**The task**
Rewrite the lines below, changing every "Where should I click to" to "Where do I click to" and leaving all else as it is.

Lines on locating words and elements
<<<<

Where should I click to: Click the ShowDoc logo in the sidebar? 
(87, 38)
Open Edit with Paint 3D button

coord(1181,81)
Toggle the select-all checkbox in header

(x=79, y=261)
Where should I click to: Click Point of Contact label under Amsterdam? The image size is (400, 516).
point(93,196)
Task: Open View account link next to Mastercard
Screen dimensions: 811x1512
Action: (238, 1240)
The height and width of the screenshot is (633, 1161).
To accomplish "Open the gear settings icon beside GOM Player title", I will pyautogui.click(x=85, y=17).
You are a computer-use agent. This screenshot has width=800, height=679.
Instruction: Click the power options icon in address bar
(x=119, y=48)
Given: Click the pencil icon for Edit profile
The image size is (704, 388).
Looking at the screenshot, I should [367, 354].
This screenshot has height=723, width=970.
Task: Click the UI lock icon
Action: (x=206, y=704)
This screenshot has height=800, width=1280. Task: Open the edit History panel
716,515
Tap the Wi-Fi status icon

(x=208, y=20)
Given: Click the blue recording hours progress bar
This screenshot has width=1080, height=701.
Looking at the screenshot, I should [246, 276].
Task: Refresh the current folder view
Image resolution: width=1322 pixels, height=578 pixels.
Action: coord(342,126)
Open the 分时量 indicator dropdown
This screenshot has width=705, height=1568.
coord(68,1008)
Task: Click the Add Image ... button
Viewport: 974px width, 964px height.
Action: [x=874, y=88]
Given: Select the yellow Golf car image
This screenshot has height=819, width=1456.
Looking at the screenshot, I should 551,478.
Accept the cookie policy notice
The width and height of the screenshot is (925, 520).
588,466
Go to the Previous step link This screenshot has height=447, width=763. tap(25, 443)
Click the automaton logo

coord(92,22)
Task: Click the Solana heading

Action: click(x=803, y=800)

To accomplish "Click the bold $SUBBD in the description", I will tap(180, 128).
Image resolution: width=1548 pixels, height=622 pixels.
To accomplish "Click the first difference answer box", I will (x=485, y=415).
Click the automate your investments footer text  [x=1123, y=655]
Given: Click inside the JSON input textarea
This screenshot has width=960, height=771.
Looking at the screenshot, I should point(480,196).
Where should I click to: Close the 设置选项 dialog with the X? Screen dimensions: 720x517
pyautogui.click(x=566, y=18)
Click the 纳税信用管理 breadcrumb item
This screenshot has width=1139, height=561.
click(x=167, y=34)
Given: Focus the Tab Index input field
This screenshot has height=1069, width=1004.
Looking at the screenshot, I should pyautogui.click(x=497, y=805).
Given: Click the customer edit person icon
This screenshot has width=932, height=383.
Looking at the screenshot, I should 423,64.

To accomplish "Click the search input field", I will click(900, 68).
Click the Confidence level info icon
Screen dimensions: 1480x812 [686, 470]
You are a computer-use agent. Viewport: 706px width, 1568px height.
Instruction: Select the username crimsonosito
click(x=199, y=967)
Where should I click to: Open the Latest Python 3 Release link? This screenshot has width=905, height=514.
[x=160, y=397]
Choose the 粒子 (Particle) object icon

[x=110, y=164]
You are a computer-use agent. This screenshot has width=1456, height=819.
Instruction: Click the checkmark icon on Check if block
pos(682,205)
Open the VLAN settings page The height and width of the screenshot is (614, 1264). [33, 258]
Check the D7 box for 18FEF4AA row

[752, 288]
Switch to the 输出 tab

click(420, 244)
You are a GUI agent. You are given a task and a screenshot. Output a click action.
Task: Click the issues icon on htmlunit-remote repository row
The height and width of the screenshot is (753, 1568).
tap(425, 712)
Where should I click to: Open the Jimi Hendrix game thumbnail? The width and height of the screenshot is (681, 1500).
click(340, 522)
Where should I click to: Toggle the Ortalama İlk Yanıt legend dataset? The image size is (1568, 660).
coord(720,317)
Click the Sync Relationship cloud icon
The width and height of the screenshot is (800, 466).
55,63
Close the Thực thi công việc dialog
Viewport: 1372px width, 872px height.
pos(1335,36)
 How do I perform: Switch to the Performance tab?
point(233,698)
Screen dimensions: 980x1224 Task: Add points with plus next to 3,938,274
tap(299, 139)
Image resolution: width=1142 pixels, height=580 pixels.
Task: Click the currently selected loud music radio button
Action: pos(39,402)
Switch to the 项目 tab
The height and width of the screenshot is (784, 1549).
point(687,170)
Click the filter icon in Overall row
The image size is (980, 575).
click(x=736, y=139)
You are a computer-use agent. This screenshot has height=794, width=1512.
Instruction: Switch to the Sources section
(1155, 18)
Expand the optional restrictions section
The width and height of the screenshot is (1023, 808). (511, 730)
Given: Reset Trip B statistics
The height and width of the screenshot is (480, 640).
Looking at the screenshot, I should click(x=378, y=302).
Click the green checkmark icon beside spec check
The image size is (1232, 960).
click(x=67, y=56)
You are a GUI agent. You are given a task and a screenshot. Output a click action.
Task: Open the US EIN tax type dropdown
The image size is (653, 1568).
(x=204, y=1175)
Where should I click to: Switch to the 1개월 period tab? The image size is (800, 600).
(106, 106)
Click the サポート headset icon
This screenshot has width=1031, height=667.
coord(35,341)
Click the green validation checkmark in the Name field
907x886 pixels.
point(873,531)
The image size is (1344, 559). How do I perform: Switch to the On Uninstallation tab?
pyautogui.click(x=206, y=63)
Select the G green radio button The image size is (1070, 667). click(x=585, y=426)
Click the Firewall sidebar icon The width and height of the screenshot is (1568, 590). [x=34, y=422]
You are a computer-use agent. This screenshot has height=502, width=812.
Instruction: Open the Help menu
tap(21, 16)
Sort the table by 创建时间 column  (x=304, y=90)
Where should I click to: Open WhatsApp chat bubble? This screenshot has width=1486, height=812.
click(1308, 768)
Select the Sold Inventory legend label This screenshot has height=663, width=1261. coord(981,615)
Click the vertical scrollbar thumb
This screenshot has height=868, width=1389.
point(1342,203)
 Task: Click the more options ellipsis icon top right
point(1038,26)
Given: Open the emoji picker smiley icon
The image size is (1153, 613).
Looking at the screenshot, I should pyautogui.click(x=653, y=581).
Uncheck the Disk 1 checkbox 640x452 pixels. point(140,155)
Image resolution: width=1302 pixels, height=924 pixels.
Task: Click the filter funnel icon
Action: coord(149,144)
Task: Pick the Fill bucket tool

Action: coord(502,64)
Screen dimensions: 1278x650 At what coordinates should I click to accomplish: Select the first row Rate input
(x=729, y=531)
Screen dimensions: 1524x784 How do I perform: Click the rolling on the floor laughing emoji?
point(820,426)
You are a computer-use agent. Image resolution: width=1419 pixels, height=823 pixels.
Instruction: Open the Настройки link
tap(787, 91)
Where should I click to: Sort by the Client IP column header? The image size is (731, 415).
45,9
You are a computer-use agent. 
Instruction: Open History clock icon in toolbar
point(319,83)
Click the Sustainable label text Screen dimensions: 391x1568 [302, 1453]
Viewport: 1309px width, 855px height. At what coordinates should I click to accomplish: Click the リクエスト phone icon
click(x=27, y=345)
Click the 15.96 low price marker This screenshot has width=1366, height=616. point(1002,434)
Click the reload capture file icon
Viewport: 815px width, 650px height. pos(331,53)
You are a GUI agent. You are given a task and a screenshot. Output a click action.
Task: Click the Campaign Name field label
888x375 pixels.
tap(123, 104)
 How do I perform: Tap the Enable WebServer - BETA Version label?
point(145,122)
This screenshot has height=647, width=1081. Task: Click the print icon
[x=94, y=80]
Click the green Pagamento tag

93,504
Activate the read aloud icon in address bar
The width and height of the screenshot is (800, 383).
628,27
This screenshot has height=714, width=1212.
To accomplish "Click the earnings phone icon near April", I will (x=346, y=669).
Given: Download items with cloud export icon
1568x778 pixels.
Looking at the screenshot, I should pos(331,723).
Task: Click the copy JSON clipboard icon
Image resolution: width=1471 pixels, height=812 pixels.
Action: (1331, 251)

>>>>

**Task answer**
Where do I click to: Click the ShowDoc logo in the sidebar? 
(87, 38)
Open Edit with Paint 3D button

coord(1181,81)
Toggle the select-all checkbox in header

(x=79, y=261)
Where do I click to: Click Point of Contact label under Amsterdam? The image size is (400, 516).
point(93,196)
Task: Open View account link next to Mastercard
Screen dimensions: 811x1512
Action: (238, 1240)
The height and width of the screenshot is (633, 1161).
To accomplish "Open the gear settings icon beside GOM Player title", I will pyautogui.click(x=85, y=17).
You are a computer-use agent. This screenshot has width=800, height=679.
Instruction: Click the power options icon in address bar
(x=119, y=48)
Given: Click the pencil icon for Edit profile
The image size is (704, 388).
Looking at the screenshot, I should [367, 354].
This screenshot has height=723, width=970.
Task: Click the UI lock icon
Action: (x=206, y=704)
This screenshot has height=800, width=1280. Task: Open the edit History panel
716,515
Tap the Wi-Fi status icon

(x=208, y=20)
Given: Click the blue recording hours progress bar
This screenshot has width=1080, height=701.
Looking at the screenshot, I should [246, 276].
Task: Refresh the current folder view
Image resolution: width=1322 pixels, height=578 pixels.
Action: coord(342,126)
Open the 分时量 indicator dropdown
This screenshot has width=705, height=1568.
coord(68,1008)
Task: Click the Add Image ... button
Viewport: 974px width, 964px height.
Action: [x=874, y=88]
Given: Select the yellow Golf car image
This screenshot has height=819, width=1456.
Looking at the screenshot, I should 551,478.
Accept the cookie policy notice
The width and height of the screenshot is (925, 520).
588,466
Go to the Previous step link This screenshot has height=447, width=763. tap(25, 443)
Click the automaton logo

coord(92,22)
Task: Click the Solana heading

Action: click(x=803, y=800)

To accomplish "Click the bold $SUBBD in the description", I will tap(180, 128).
Image resolution: width=1548 pixels, height=622 pixels.
To accomplish "Click the first difference answer box", I will (x=485, y=415).
Click the automate your investments footer text  [x=1123, y=655]
Given: Click inside the JSON input textarea
This screenshot has width=960, height=771.
Looking at the screenshot, I should point(480,196).
Where do I click to: Close the 设置选项 dialog with the X? Screen dimensions: 720x517
pyautogui.click(x=566, y=18)
Click the 纳税信用管理 breadcrumb item
This screenshot has width=1139, height=561.
click(x=167, y=34)
Given: Focus the Tab Index input field
This screenshot has height=1069, width=1004.
Looking at the screenshot, I should pyautogui.click(x=497, y=805).
Given: Click the customer edit person icon
This screenshot has width=932, height=383.
Looking at the screenshot, I should 423,64.

To accomplish "Click the search input field", I will click(900, 68).
Click the Confidence level info icon
Screen dimensions: 1480x812 [686, 470]
You are a computer-use agent. Viewport: 706px width, 1568px height.
Instruction: Select the username crimsonosito
click(x=199, y=967)
Where do I click to: Open the Latest Python 3 Release link? This screenshot has width=905, height=514.
[x=160, y=397]
Choose the 粒子 (Particle) object icon

[x=110, y=164]
You are a computer-use agent. This screenshot has width=1456, height=819.
Instruction: Click the checkmark icon on Check if block
pos(682,205)
Open the VLAN settings page The height and width of the screenshot is (614, 1264). [33, 258]
Check the D7 box for 18FEF4AA row

[752, 288]
Switch to the 输出 tab

click(420, 244)
You are a GUI agent. You are given a task and a screenshot. Output a click action.
Task: Click the issues icon on htmlunit-remote repository row
The height and width of the screenshot is (753, 1568).
tap(425, 712)
Where do I click to: Open the Jimi Hendrix game thumbnail? The width and height of the screenshot is (681, 1500).
click(340, 522)
Where do I click to: Toggle the Ortalama İlk Yanıt legend dataset? The image size is (1568, 660).
coord(720,317)
Click the Sync Relationship cloud icon
The width and height of the screenshot is (800, 466).
55,63
Close the Thực thi công việc dialog
Viewport: 1372px width, 872px height.
pos(1335,36)
 How do I perform: Switch to the Performance tab?
point(233,698)
Screen dimensions: 980x1224 Task: Add points with plus next to 3,938,274
tap(299, 139)
Image resolution: width=1142 pixels, height=580 pixels.
Task: Click the currently selected loud music radio button
Action: pos(39,402)
Switch to the 项目 tab
The height and width of the screenshot is (784, 1549).
point(687,170)
Click the filter icon in Overall row
The image size is (980, 575).
click(x=736, y=139)
You are a computer-use agent. This screenshot has height=794, width=1512.
Instruction: Switch to the Sources section
(1155, 18)
Expand the optional restrictions section
The width and height of the screenshot is (1023, 808). (511, 730)
Given: Reset Trip B statistics
The height and width of the screenshot is (480, 640).
Looking at the screenshot, I should click(x=378, y=302).
Click the green checkmark icon beside spec check
The image size is (1232, 960).
click(x=67, y=56)
You are a GUI agent. You are given a task and a screenshot. Output a click action.
Task: Open the US EIN tax type dropdown
The image size is (653, 1568).
(x=204, y=1175)
Where do I click to: Switch to the 1개월 period tab? The image size is (800, 600).
(106, 106)
Click the サポート headset icon
This screenshot has width=1031, height=667.
coord(35,341)
Click the green validation checkmark in the Name field
907x886 pixels.
point(873,531)
The image size is (1344, 559). How do I perform: Switch to the On Uninstallation tab?
pyautogui.click(x=206, y=63)
Select the G green radio button The image size is (1070, 667). click(x=585, y=426)
Click the Firewall sidebar icon The width and height of the screenshot is (1568, 590). [x=34, y=422]
You are a computer-use agent. This screenshot has height=502, width=812.
Instruction: Open the Help menu
tap(21, 16)
Sort the table by 创建时间 column  (x=304, y=90)
Where do I click to: Open WhatsApp chat bubble? This screenshot has width=1486, height=812.
click(1308, 768)
Select the Sold Inventory legend label This screenshot has height=663, width=1261. coord(981,615)
Click the vertical scrollbar thumb
This screenshot has height=868, width=1389.
point(1342,203)
 Task: Click the more options ellipsis icon top right
point(1038,26)
Given: Open the emoji picker smiley icon
The image size is (1153, 613).
Looking at the screenshot, I should pyautogui.click(x=653, y=581).
Uncheck the Disk 1 checkbox 640x452 pixels. point(140,155)
Image resolution: width=1302 pixels, height=924 pixels.
Task: Click the filter funnel icon
Action: coord(149,144)
Task: Pick the Fill bucket tool

Action: coord(502,64)
Screen dimensions: 1278x650 At what coordinates should I click to accomplish: Select the first row Rate input
(x=729, y=531)
Screen dimensions: 1524x784 How do I perform: Click the rolling on the floor laughing emoji?
point(820,426)
You are a computer-use agent. Image resolution: width=1419 pixels, height=823 pixels.
Instruction: Open the Настройки link
tap(787, 91)
Where do I click to: Sort by the Client IP column header? The image size is (731, 415).
45,9
You are a computer-use agent. 
Instruction: Open History clock icon in toolbar
point(319,83)
Click the Sustainable label text Screen dimensions: 391x1568 [302, 1453]
Viewport: 1309px width, 855px height. At what coordinates should I click to accomplish: Click the リクエスト phone icon
click(x=27, y=345)
Click the 15.96 low price marker This screenshot has width=1366, height=616. point(1002,434)
Click the reload capture file icon
Viewport: 815px width, 650px height. pos(331,53)
You are a GUI agent. You are given a task and a screenshot. Output a click action.
Task: Click the Campaign Name field label
888x375 pixels.
tap(123, 104)
 How do I perform: Tap the Enable WebServer - BETA Version label?
point(145,122)
This screenshot has height=647, width=1081. Task: Click the print icon
[x=94, y=80]
Click the green Pagamento tag

93,504
Activate the read aloud icon in address bar
The width and height of the screenshot is (800, 383).
628,27
This screenshot has height=714, width=1212.
To accomplish "Click the earnings phone icon near April", I will (x=346, y=669).
Given: Download items with cloud export icon
1568x778 pixels.
Looking at the screenshot, I should pos(331,723).
Task: Click the copy JSON clipboard icon
Image resolution: width=1471 pixels, height=812 pixels.
Action: (1331, 251)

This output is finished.